Award finalist talks impact, creative teaching strategies

Heather MacDonald is presented an Award as one of three Robert Frost Cherry Award finalists on Monday at the BSB before presenting a lecture on effective learning using the geosciences. Ambika Kashi Singh | Lariat Photographer
Heather MacDonald is presented an Award as one of three Robert Frost Cherry Award finalists on Monday at the BSB before presenting a lecture on effective learning using the geosciences.
Ambika Kashi Singh | Lariat Photographer

By Jade Mardirosian
Staff Writer

The second of three finalists for the Robert Foster Cherry Award, which honors outstanding professors, presented a lecture Monday explaining issues involved with teaching and creating strong departments and communities outside the classroom.

Dr. Heather Macdonald, chancellor professor of geology at the College of William and Mary, presented “Behind the Scenes: From Strong Geoscience Courses to an Energized Community.”

Macdonald touched on various points that impact classroom instruction and students’ success, including the issues that come with teaching and learning, faculty development, educational research and communities.

Before Macdonald began her lecture, Dr.

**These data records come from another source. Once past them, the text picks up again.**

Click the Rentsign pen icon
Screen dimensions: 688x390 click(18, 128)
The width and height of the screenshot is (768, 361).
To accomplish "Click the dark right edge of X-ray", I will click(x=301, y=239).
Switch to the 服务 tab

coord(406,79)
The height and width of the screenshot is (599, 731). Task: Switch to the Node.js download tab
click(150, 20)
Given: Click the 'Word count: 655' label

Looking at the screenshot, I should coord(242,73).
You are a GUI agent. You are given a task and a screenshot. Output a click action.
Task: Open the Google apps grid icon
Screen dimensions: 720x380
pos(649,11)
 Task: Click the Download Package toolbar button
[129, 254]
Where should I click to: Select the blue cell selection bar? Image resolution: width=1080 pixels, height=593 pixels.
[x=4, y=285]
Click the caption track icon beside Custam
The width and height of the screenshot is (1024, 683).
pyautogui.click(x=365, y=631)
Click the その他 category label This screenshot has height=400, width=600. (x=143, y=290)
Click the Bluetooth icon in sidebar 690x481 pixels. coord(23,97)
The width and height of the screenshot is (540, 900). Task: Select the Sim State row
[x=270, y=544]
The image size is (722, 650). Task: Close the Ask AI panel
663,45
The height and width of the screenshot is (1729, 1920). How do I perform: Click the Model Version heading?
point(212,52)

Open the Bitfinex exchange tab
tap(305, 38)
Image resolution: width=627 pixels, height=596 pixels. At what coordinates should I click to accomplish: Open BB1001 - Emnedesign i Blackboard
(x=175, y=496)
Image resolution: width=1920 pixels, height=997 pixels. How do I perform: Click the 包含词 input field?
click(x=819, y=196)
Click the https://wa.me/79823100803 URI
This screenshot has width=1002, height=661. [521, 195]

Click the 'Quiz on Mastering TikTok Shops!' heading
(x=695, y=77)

Michael Thompson, chair of the Robert Foster Cherry Award Committee, spoke about the award and then presented Macdonald with a $15,000 check and plaque, which each finalist receives.

“[The award] was established to honor great teaching, and I think that goes well with the mission of Baylor University,” Thompson said. “There has been significant growth in the award this year, [with] over 100 nominations, mostly from the United States with a few international applications.”

Macdonald began her lecture with an overview of what geoscience entails, and then broke down how faculty and teachers design courses and present material in the classroom in ways they think will be most beneficial to students.

“We [as teachers] want to make sure students learn what we are trying to teach them,” Macdonald said. “The decision I made when I started teaching was to decide on the order of the chapters and topics to be covered. Now I think there is a different way to approach teaching. The question is: How will students be changed, be different, by the end of the course?”

Macdonald said when teachers are designing a course, they should pay attention to both the cognitive part of the brain, which includes synthesizing and solving problems, and the affective part of the brain, which encompasses things such as motivation, attitudes and confidence.

“These kinds of affective factors can either promote learning or inhibit it,” Macdonald said. “As we learn more about this, I think we will do a better job working with students in courses designing things to improve student motivation and confidence in students, and find topics they will be intrinsically motivated to study.”

Macdonald then discussed other areas she and her colleagues are working on in order to develop and improve the overall intellectual community.

“We promote undergraduate research, have departmental research trips and brown bag seminars where students present their work,” Macdonald said. “Those are things that work to build the community in the department.”

Macdonald has also done extensive work outside of the community at William and Mary to promote faculty development in the geosciences around the nation. In 2002, she co-founded On the Cutting Edge, which is a professional development program for geoscience faculty.

“We have worked with 1,600 faculty, which is about a quarter to a third of the geoscience faculty in the United States,” Macdonald said. “What we are trying to promote are self-reflective teachers.”

Macdonald has received many teaching awards throughout her career, including the Neil Miner Award in 2009, which is presented by the National Association of Geoscience Teachers each year for outstanding contributions to the encouragement of interest in the earth sciences.

Dr. Steven Driese, chair and professor of geology, who was also a graduate student at the University of Wisconsin with Macdonald, introduced Macdonald before her lecture.

“Dr. Macdonald’s career has been built around improving teaching in the geosciences and math and science generally,” Driese said. “Her years at William and Mary are notable for her sustained accomplishments and commitment to teaching excellence.”

Macdonald has received two awards from William and Mary, the 1990 Thomas Jefferson Teaching Award and the 1989 William and Mary Alumni Fellowship for Excellence in Teaching Award.

The two other finalists for the Cherry Award are Dr. Allen Matusow, the W.G. Twyman professor of history and associate director for academic programs at the James A. Baker III Institute for Public Policy at Rice University; and Dr. Brian Coppola, Arthur F. Thurnau professor of chemistry at the University of Michigan, who will present his lecture at Baylor on Nov. 2.

The winner of the Cherry Award will teach in residence at Baylor during the 2012 fall or 2013 spring semester and will receive a prize of $250,000, the largest monetary award for teaching.

Their academic department at their home university will also receive $25,000.